The leaves are spade-shaped and about 3 inches long. The vines are stiff and woody and covered with large thorns. The overall height of the plant varies depending on the variety, but the basic species is capable of reaching 20 feet or more under ideal conditions. It's hardy in USDA zones 9 to 11.
Bougainvillea is not considered toxic, but the stems contain a sap-like substance that can cause short term skin irritation if you are scratched by the thorns.
Bougainvilleas need full sun and well-drained soil to grow and thrive. They flower best when the soil is not overly rich, so there is generally no need to fertilize or amend the soil with compost. The vines are quite drought-tolerant once established.
Bougainvillea is often highlighted in Mediterranean- or Tuscan-themed landscaping schemes, where its colorful flowers compliment terra cotta pots and white-washed stucco walls. It's exuberant colors also make it well-suited to tropical-themed landscapes.

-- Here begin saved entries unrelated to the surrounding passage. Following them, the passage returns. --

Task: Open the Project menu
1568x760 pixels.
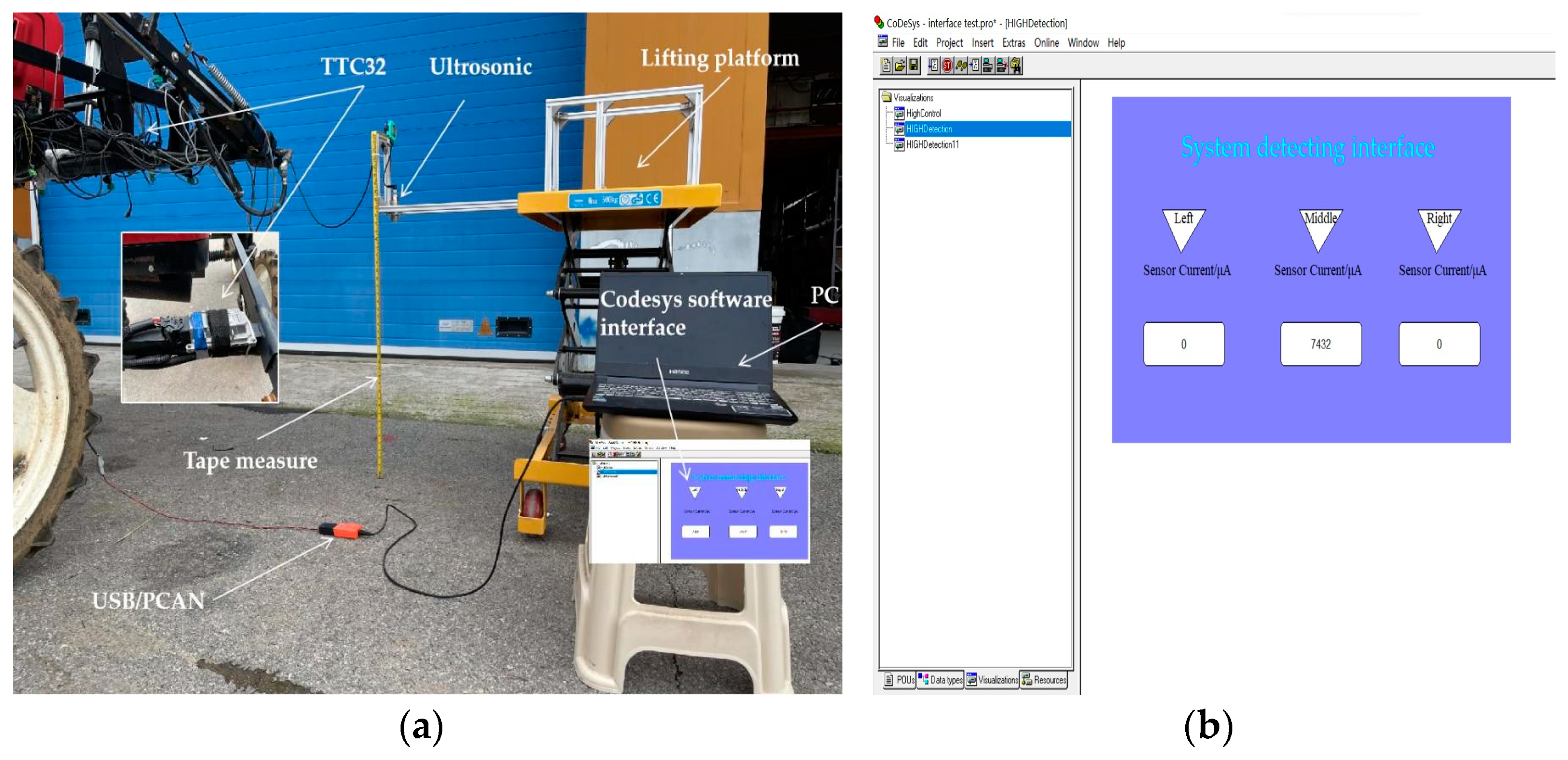Action: pos(949,43)
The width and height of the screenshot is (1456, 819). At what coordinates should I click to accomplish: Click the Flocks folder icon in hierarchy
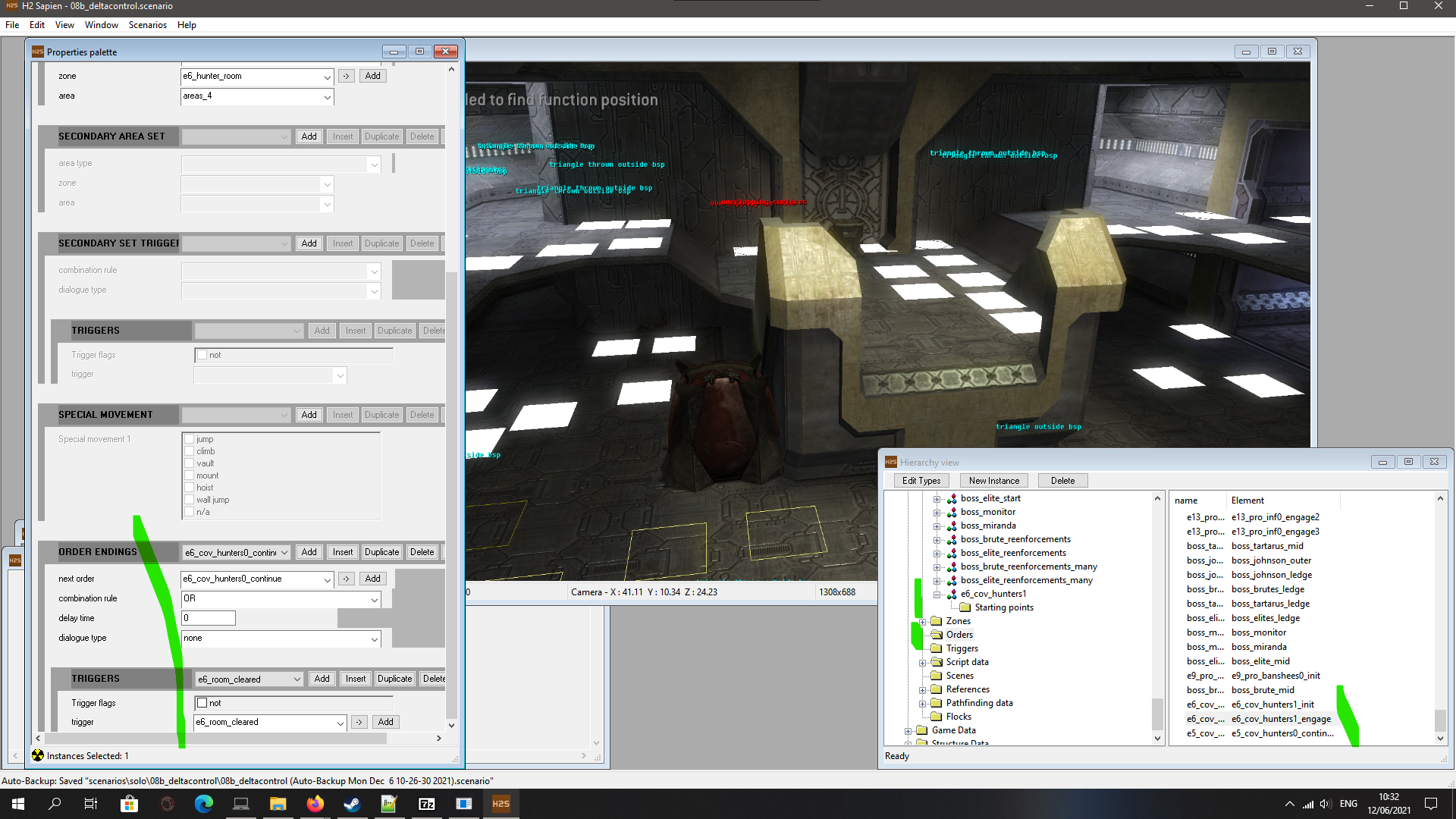[937, 717]
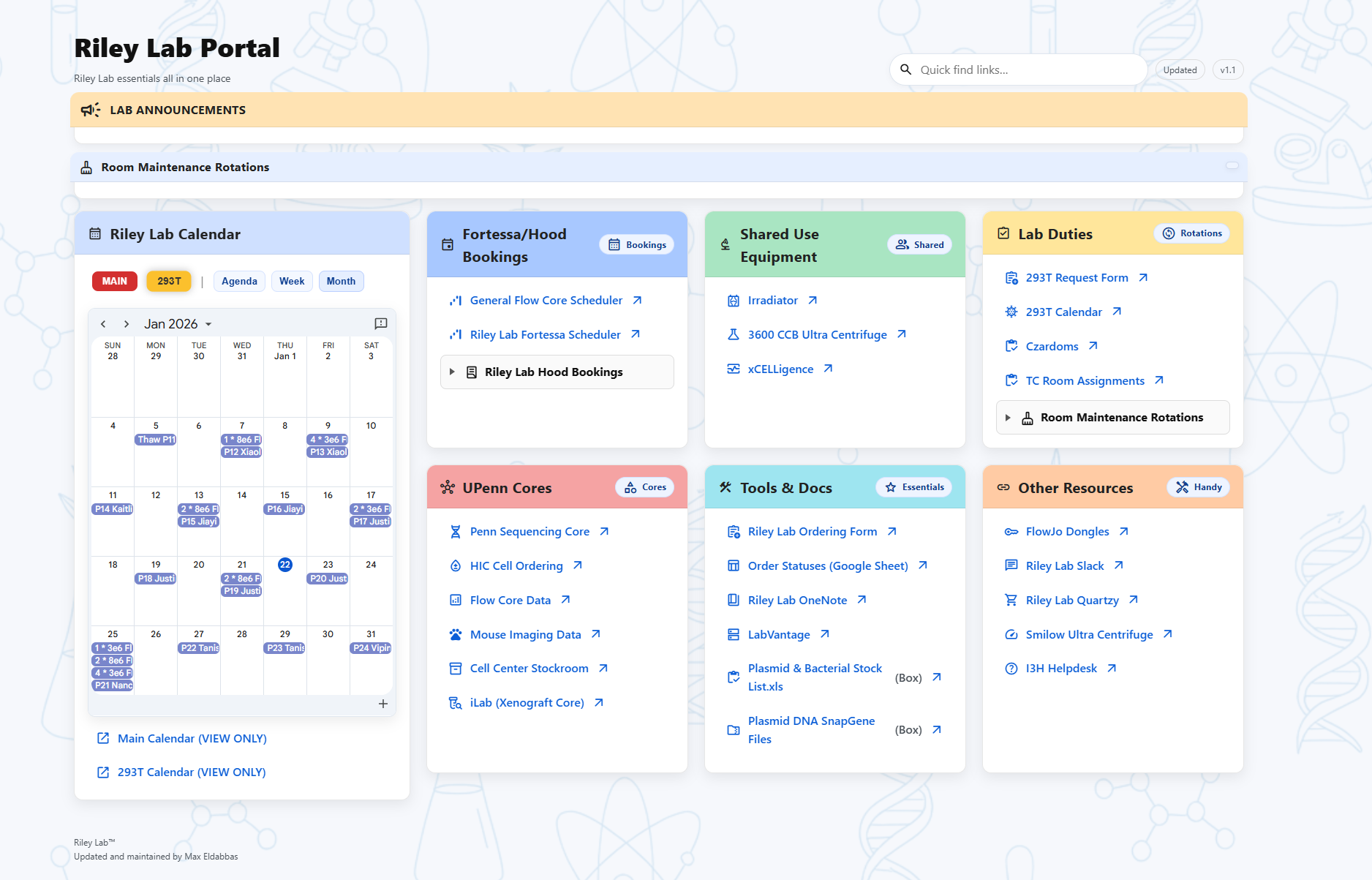Switch to the Week calendar view
This screenshot has height=880, width=1372.
coord(291,281)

Use it to cover walls, fences, arbors and pergolas. Dwarf varieties many be grown in hanging baskets. The plants do very well in pots and have even been used as bonsai specimens.

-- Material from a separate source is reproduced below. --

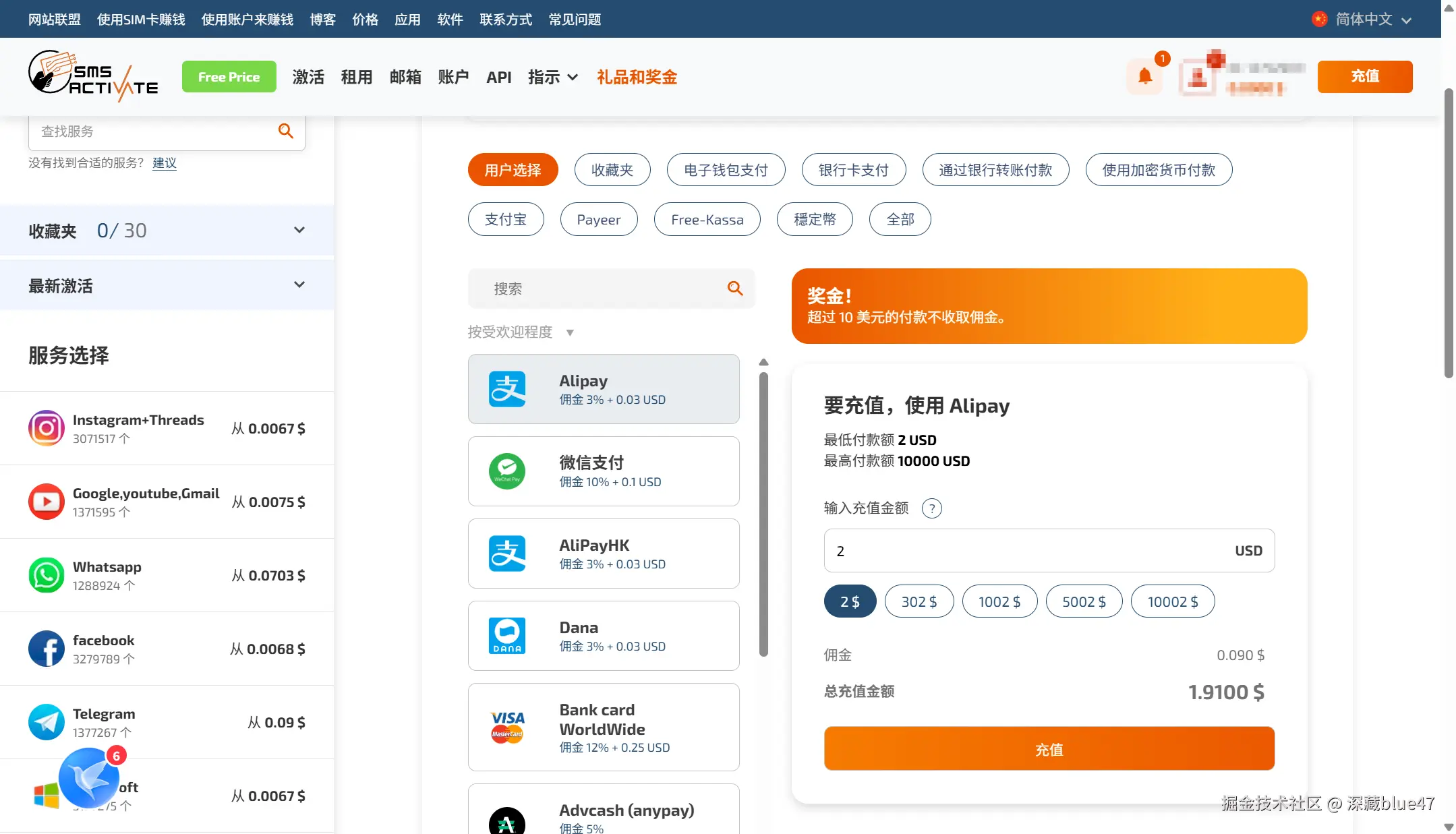Open the 按受欢迎程度 sort dropdown
Image resolution: width=1456 pixels, height=834 pixels.
click(521, 332)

Bougainvillea's dense, thorny growth habit make it a nearly impenetrable barrier when planted along a property line. Unlike most vines, its stems are stiff enough that it will become shrub-like if trimmed regularly as a hedge.
Spring, after all danger of frost has passed, is the best time to plant bougainvillea. Bougainvillea is known for having very sensitive, brittle roots, so it's important to disturb them as little as possible when planting.
Dig the hole the same depth as the root ball and twice as wide. Loosen the roots very gently so they are not confined to the shape of the pot and plant it, using a bit of compost only if the soil is very sandy or rocky. If the soil is poorly drained, plant bougainvillea on a slight mound to provide drainage.
Training to a Trellis
Bougainvillea is typically trained to grow on a vertical support structure. Because the stems lack tendrils to grab onto a trellis or fence, it needs a little help to get started. Plant the bougainvillea at the base of a trellis or other support structure and use heavy duty tree ties to tie the largest stems loosely to the structure.
This is usually all that's needed because the vines will become interlaced as they grow, meaning they will be supported by the oldest vines that have been tied to the support structure. But if there is ever a loose vine, simply tie it to one of the secure vines or directly to the trellis.
Care and Maintenance
Water bougainvillea weekly for at least the first two years to establish a strong root system. Potted specimens will need water throughout their lives, usually every few days, depending on how hot it is.
After flowering has stopped in fall, bougainvillea may be cut back to control its size. Otherwise, pruning is generally not needed.
Bougainvillea can survive light frosts, but may lose all of its leaves and much of the top growth may die. Mulch the roots heavily in winter when growing bougainvillea near the edge of its range to keep them freezing and remove any dead aboveground portions of the plant in early spring. Well-established plants may sprout from the roots after a frost if cared for in this way.
Plants brought indoors for winter should be kept in a sunny room and watered minimally. They will likely lose their leaves during this time, but these will re-grow as soon as the plant is brought outside again in spring.
Pests and Disease
Bougainvillea is rarely troubled by pests and disease if cared for properly. Poorly drained soil and excessive irrigation can lead to fungal problems, like leaf spot. Sucking insects, like white flies and aphids, may occur, especially on highly fertilized plants. Control these insects with horticultural oil or an insecticidal soap if a severe infestation presents itself.
Bougainvillea is widely available in nurseries throughout the country and has been bred into many unique cultivars.
- 'Barbara Karst' is a classic magenta variety that can grow up to 30 feet.
- 'California Gold' grows up to 30 feet and has pastel orange-yellow flower bracts.
- 'Raspberry Ice' is a dwarf form growing just a few feet tall and wide, with crimson colored bracts and variegated foliage.
Bougainvilleas have an inherently festive appearance in the landscape. They appear to overflow with blossoms and can instantly brighten the ambiance of any sunny garden space.